[Work instruction] Copy every entry below exactly as it appears, leaving out the images.
[Input for this task Boundary: Start]
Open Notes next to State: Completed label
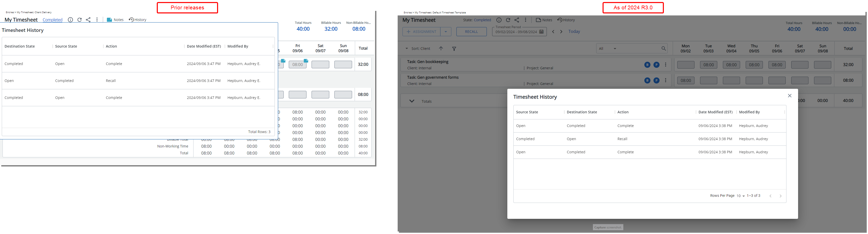868x234 pixels. point(544,20)
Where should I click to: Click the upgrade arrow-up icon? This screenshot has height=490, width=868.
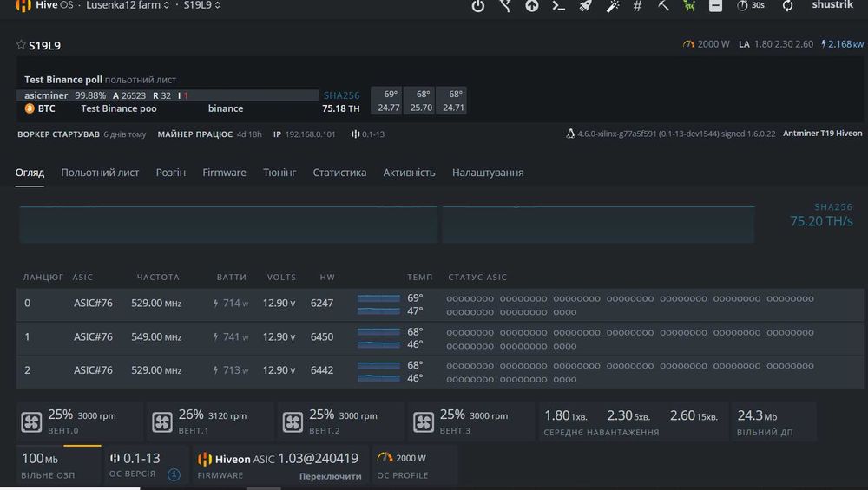(x=531, y=5)
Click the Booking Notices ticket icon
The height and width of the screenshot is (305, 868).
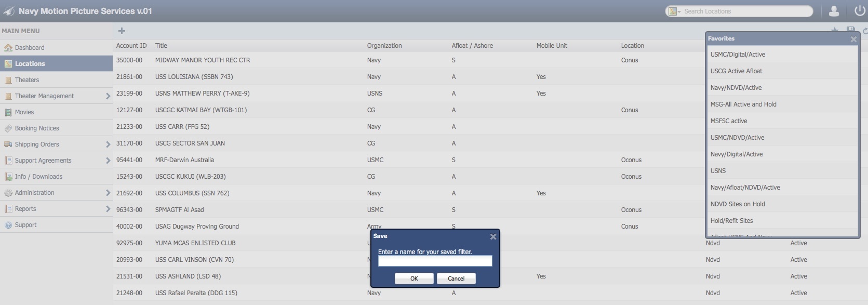click(8, 128)
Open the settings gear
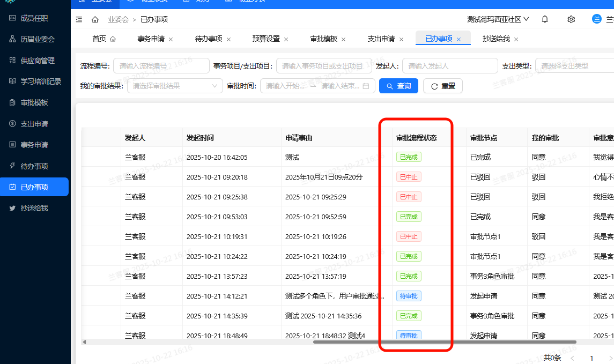The image size is (614, 364). (571, 19)
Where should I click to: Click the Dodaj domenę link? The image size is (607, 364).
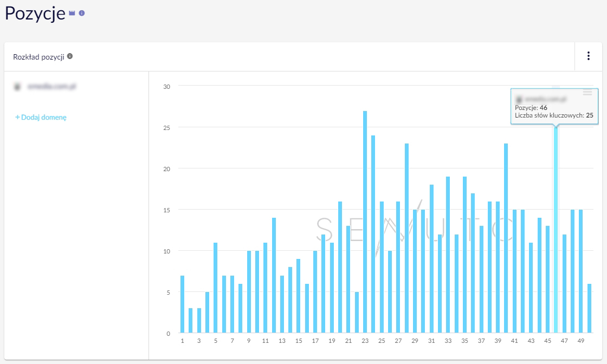click(41, 117)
[Input for this task Boundary: End]
[Solution to this task]
Open Notes next to State: Completed label
868x234 pixels. point(544,20)
Where should I click to: Click the upgrade arrow-up icon? This screenshot has height=490, width=868.
(x=531, y=5)
Click the Booking Notices ticket icon
The height and width of the screenshot is (305, 868).
click(8, 128)
Open the settings gear
The image size is (614, 364). (571, 19)
Where should I click to: Click the Dodaj domenę link? The image size is (607, 364).
click(41, 117)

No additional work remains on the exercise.